The problem: Please output each entry exactly as it appears.

Stored data entries:
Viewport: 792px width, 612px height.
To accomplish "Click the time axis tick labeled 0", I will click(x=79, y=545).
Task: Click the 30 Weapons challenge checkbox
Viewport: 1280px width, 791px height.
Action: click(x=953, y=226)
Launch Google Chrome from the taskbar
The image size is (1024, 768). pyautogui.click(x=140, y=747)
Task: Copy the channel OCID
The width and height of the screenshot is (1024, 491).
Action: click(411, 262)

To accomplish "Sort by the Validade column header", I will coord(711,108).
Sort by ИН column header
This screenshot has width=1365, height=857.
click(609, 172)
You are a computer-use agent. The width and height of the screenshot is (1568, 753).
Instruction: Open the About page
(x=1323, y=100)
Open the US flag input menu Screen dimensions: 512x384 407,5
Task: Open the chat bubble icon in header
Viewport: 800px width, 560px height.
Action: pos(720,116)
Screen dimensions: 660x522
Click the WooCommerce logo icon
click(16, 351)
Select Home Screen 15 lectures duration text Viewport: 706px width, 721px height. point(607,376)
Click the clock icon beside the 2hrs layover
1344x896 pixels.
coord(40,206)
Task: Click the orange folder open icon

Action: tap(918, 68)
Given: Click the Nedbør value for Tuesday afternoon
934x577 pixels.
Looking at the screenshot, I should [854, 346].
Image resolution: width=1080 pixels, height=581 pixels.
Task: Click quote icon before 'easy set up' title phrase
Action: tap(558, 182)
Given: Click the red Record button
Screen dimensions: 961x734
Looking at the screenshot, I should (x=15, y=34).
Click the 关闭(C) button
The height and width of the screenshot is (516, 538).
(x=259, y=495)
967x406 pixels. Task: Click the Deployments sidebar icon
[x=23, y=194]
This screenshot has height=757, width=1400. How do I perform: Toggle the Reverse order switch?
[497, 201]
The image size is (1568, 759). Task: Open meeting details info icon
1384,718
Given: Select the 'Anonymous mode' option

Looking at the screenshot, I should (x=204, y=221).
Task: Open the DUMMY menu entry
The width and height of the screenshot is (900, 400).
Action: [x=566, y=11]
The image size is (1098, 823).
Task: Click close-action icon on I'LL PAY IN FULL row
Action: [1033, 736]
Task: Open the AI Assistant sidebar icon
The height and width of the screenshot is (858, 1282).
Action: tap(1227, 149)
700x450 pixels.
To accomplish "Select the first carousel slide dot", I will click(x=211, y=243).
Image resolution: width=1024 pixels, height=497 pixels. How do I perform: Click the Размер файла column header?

Exercise output:
Viewport: 792px width, 612px height.
To accomplish "Click the time axis tick labeled 0", I will click(x=79, y=545).
Task: Click the 30 Weapons challenge checkbox
Viewport: 1280px width, 791px height.
Action: click(x=953, y=226)
Launch Google Chrome from the taskbar
The image size is (1024, 768). pyautogui.click(x=140, y=747)
Task: Copy the channel OCID
The width and height of the screenshot is (1024, 491).
Action: click(411, 262)

To accomplish "Sort by the Validade column header", I will coord(711,108).
Sort by ИН column header
This screenshot has width=1365, height=857.
click(609, 172)
You are a computer-use agent. The width and height of the screenshot is (1568, 753).
Instruction: Open the About page
(x=1323, y=100)
Open the US flag input menu Screen dimensions: 512x384 407,5
Task: Open the chat bubble icon in header
Viewport: 800px width, 560px height.
Action: pos(720,116)
Screen dimensions: 660x522
Click the WooCommerce logo icon
click(16, 351)
Select Home Screen 15 lectures duration text Viewport: 706px width, 721px height. point(607,376)
Click the clock icon beside the 2hrs layover
1344x896 pixels.
coord(40,206)
Task: Click the orange folder open icon

Action: tap(918, 68)
Given: Click the Nedbør value for Tuesday afternoon
934x577 pixels.
Looking at the screenshot, I should [854, 346].
Image resolution: width=1080 pixels, height=581 pixels.
Task: Click quote icon before 'easy set up' title phrase
Action: tap(558, 182)
Given: Click the red Record button
Screen dimensions: 961x734
Looking at the screenshot, I should (x=15, y=34).
Click the 关闭(C) button
The height and width of the screenshot is (516, 538).
(x=259, y=495)
967x406 pixels. Task: Click the Deployments sidebar icon
[x=23, y=194]
This screenshot has height=757, width=1400. How do I perform: Toggle the Reverse order switch?
[497, 201]
The image size is (1568, 759). Task: Open meeting details info icon
1384,718
Given: Select the 'Anonymous mode' option

Looking at the screenshot, I should (x=204, y=221).
Task: Open the DUMMY menu entry
The width and height of the screenshot is (900, 400).
Action: [x=566, y=11]
The image size is (1098, 823).
Task: Click close-action icon on I'LL PAY IN FULL row
Action: [1033, 736]
Task: Open the AI Assistant sidebar icon
The height and width of the screenshot is (858, 1282).
Action: tap(1227, 149)
700x450 pixels.
To accomplish "Select the first carousel slide dot", I will click(x=211, y=243).
Image resolution: width=1024 pixels, height=497 pixels. How do I perform: Click the Размер файла column header?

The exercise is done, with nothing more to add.